- Objective -
Rewrite the records from the start through the line containing "(x=326, y=540)", replacing "Toggle" with "Switch" and leaving everything else unchanged.

- The input -
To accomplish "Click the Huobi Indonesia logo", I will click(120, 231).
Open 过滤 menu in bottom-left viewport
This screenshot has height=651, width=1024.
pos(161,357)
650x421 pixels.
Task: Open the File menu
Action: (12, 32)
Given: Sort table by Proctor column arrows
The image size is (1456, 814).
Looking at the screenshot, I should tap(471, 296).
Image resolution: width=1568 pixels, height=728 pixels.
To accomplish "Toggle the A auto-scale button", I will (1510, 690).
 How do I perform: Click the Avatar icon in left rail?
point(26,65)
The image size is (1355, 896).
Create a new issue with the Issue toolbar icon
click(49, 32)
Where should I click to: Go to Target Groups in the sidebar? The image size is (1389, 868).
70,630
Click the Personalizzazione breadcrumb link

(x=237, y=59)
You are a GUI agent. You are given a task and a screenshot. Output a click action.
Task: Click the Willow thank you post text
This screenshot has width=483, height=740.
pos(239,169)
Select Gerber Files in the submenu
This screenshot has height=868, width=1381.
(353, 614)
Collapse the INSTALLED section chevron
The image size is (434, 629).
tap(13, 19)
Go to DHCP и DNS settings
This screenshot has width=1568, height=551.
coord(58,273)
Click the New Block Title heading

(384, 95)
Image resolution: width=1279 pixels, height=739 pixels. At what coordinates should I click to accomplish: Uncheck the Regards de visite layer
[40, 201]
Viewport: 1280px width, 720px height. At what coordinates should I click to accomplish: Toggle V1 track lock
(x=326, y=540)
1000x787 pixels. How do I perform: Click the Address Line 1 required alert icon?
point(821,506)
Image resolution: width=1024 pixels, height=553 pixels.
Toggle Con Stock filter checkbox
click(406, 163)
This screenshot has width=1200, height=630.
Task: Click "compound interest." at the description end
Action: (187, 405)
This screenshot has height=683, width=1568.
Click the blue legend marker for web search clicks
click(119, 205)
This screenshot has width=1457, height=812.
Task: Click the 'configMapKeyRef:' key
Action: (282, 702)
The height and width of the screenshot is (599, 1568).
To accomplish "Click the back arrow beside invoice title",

- Exercise solution -
To accomplish "Click the Huobi Indonesia logo", I will click(120, 231).
Open 过滤 menu in bottom-left viewport
This screenshot has height=651, width=1024.
pos(161,357)
650x421 pixels.
Task: Open the File menu
Action: (12, 32)
Given: Sort table by Proctor column arrows
The image size is (1456, 814).
Looking at the screenshot, I should tap(471, 296).
Image resolution: width=1568 pixels, height=728 pixels.
To accomplish "Switch the A auto-scale button", I will (1510, 690).
 How do I perform: Click the Avatar icon in left rail?
point(26,65)
The image size is (1355, 896).
Create a new issue with the Issue toolbar icon
click(49, 32)
Where should I click to: Go to Target Groups in the sidebar? The image size is (1389, 868).
70,630
Click the Personalizzazione breadcrumb link

(x=237, y=59)
You are a GUI agent. You are given a task and a screenshot. Output a click action.
Task: Click the Willow thank you post text
This screenshot has width=483, height=740.
pos(239,169)
Select Gerber Files in the submenu
This screenshot has height=868, width=1381.
(353, 614)
Collapse the INSTALLED section chevron
The image size is (434, 629).
tap(13, 19)
Go to DHCP и DNS settings
This screenshot has width=1568, height=551.
coord(58,273)
Click the New Block Title heading

(384, 95)
Image resolution: width=1279 pixels, height=739 pixels. At what coordinates should I click to accomplish: Uncheck the Regards de visite layer
[40, 201]
Viewport: 1280px width, 720px height. At what coordinates should I click to accomplish: Switch V1 track lock
(x=326, y=540)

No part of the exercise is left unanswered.